勘違いとすれ違い

 あの夜にぶちまけてお互いの勘違いとかなんかをいろいろすり合わせたような気になっていたりしたようだけども、そっからまた半月も経ってないうちに、やっぱり盛大な勘違いとすれ違いを起こしていて、「君のことだから〜」「うっ読まれてる」とか察して察されてボクラナカヨシって感じの意思疎通ができてる錯覚を脱却して、逐一どういう意味の言葉でどんな意図で言っているのか、すり合わせてくれ! という気分になる。

そもそもあの夜ですら、矢晴があの朝に後付けで言い訳していたようにも感じるから、純にとっては、そんな目的があったんだーと知った程度でしかないから、結局なんにもぶっちゃけてもないだろうし。とはいえ、この夜のこの顛末によって、矢晴の心境はずいぶんと変わっているから、それなりに必要なステップにはなっていたかと思う。

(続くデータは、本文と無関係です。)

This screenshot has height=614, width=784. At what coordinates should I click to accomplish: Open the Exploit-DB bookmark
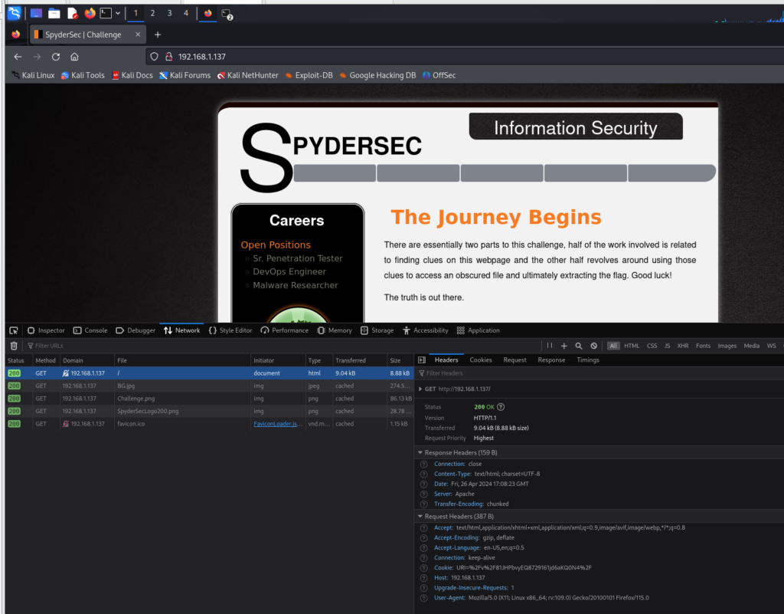point(307,75)
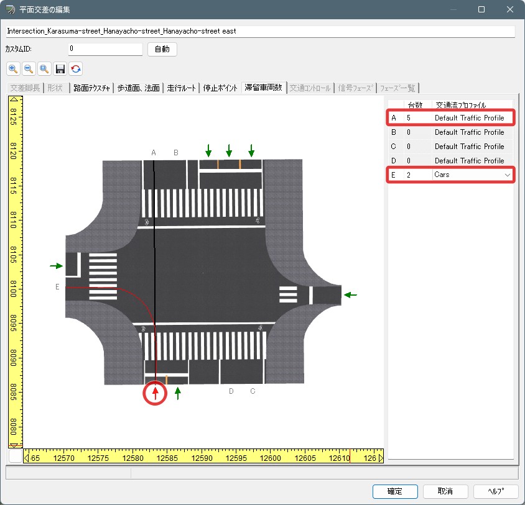The width and height of the screenshot is (525, 505).
Task: Select the red-circled arrow at bottom of intersection
Action: (156, 393)
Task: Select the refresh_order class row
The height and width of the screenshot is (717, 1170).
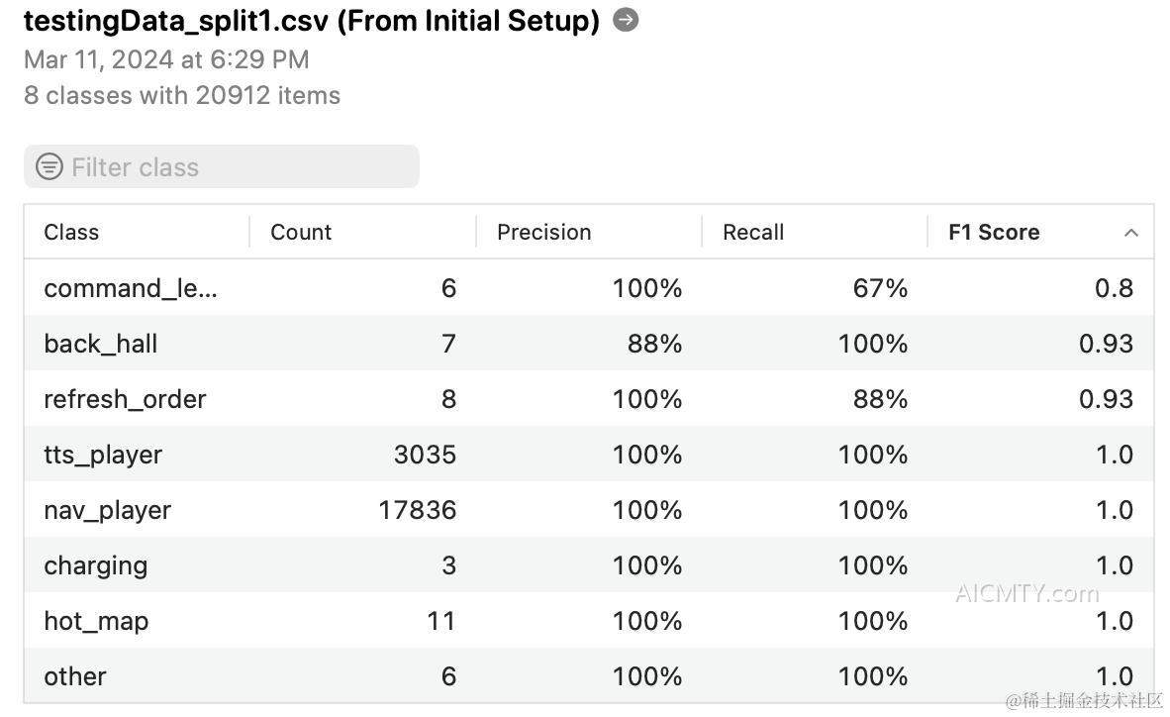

たった一晩の喧嘩(矢晴が一方的に殴ったようなもん)で、お互いのことをわかりあえるわけがないのだから、まず一歩。純が提案した「幸せなこと・好きなことランキングの見せあい」もうまくすれば一歩前進しただろうけど、やり方まずくてかなり後退したような。

ふたりは両想いで恋人同士になっているのか。本当に純は振られたのか。こいつらは同じ言葉で同じ言葉の解釈で、ちゃんと意思疎通ができるようになるのか。ふたりとも言語能力はかなり高そうだが、使っている辞書が違いすぎるぞ。まずは辞書を同じにしてくれ! と思ったところで【第16話】の『私はあなたの言葉を着たい』が思い出され、そういう方面には行くな! と純を殴りたくなる(ムニッ)。

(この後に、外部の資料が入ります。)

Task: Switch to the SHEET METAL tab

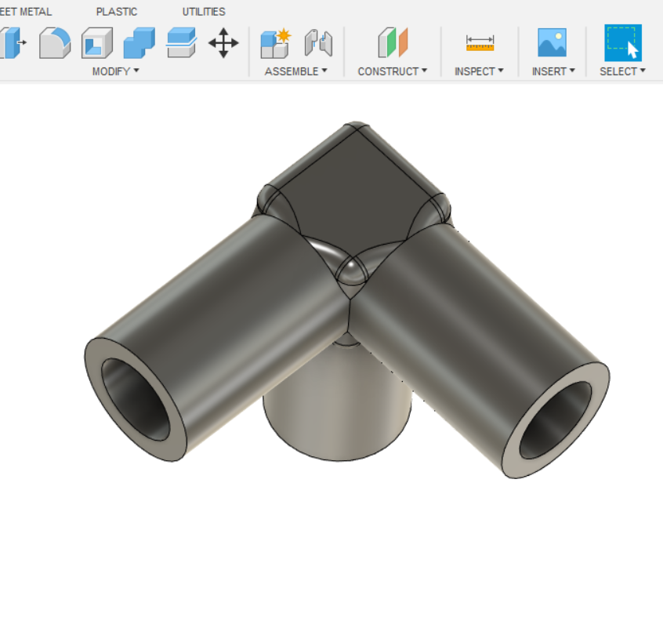Action: point(26,11)
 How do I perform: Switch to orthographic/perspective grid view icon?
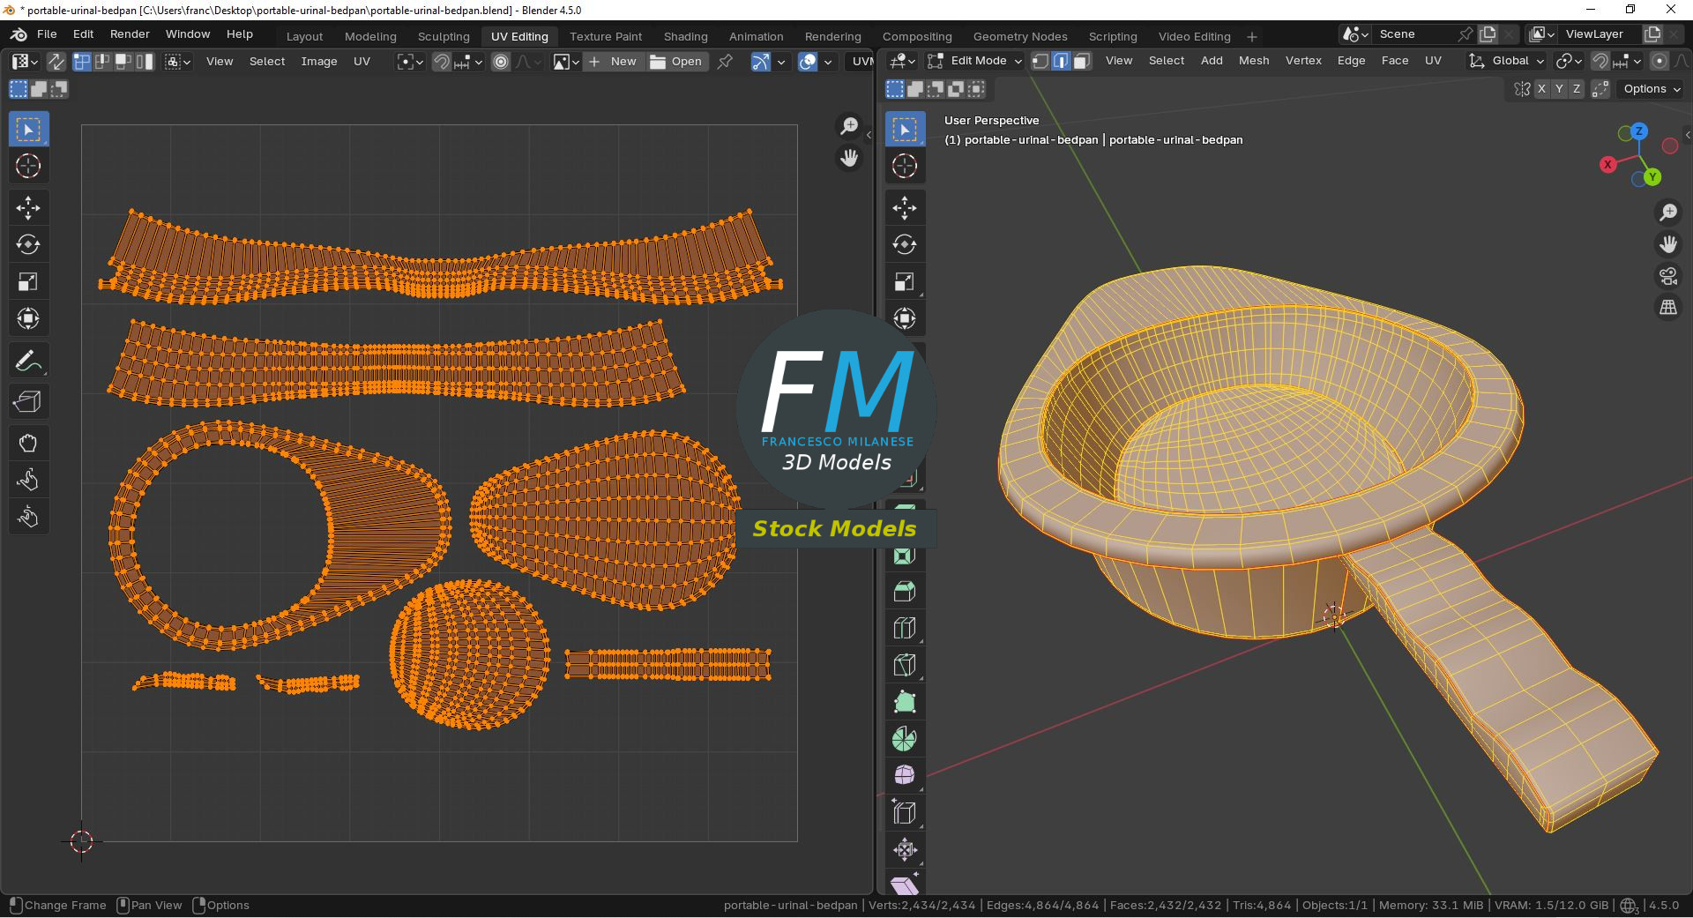pos(1667,308)
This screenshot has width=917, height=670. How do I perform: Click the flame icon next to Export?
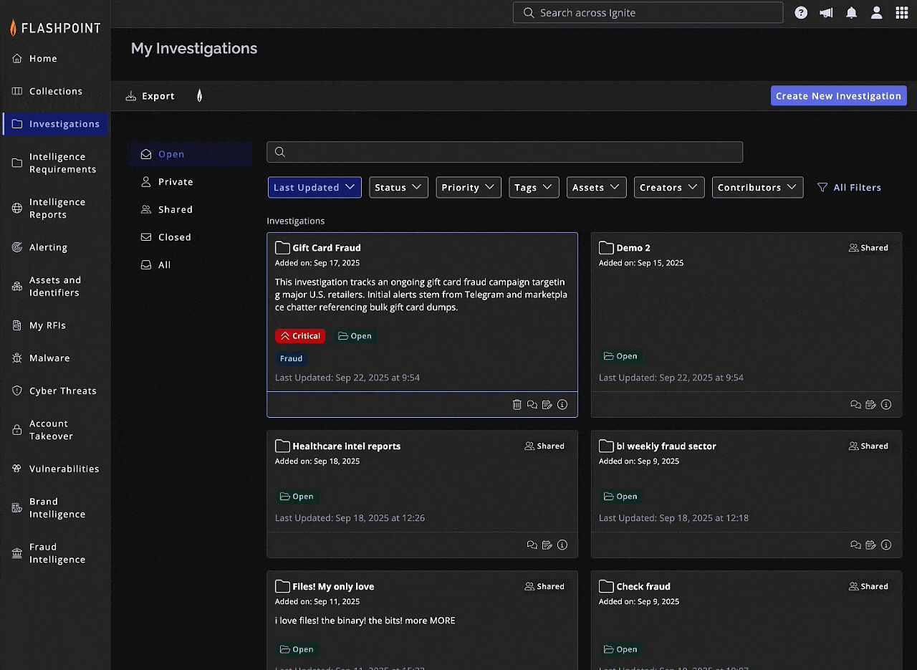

純の矢晴を表現する擬音ってえらいかわいすぎるな。「ムニッ」とか「キッ」とか。

話を戻す。

結局、ランキングの内容もお互いに勘違いしているような気がするし、勘違いしたままで納得してしまっていて、お互いすり合わせて正確な把握をしようとしてくれないからすれ違ったままで。

ただ純は矢晴が「漫画を描く理由が見つからない」って言ったときにはちゃんと確認しようとしたけれど、純も自分のアイデンティティかなんかに関わることだったからかえらいこと威圧的になってしまったし矢晴も怯えてより巨大に見えてしまっていただろうし。落ち着いて会話できたら、もっと違ったんだろうな、と思う。創作に対しての〜ってところはこの物語の軸のひとつでもあるだろうから、何度もこの話するんだろうなと思うのだけど、その都度の矢晴の心境の変化とかが楽しみだなーと思っている。

で、純はほんとに振られたの……? 担当との食事の日は振られた気分で落ち込んでるけど、女性陣との会食時にはとても振った振られた関係のふたりには見えんのよ?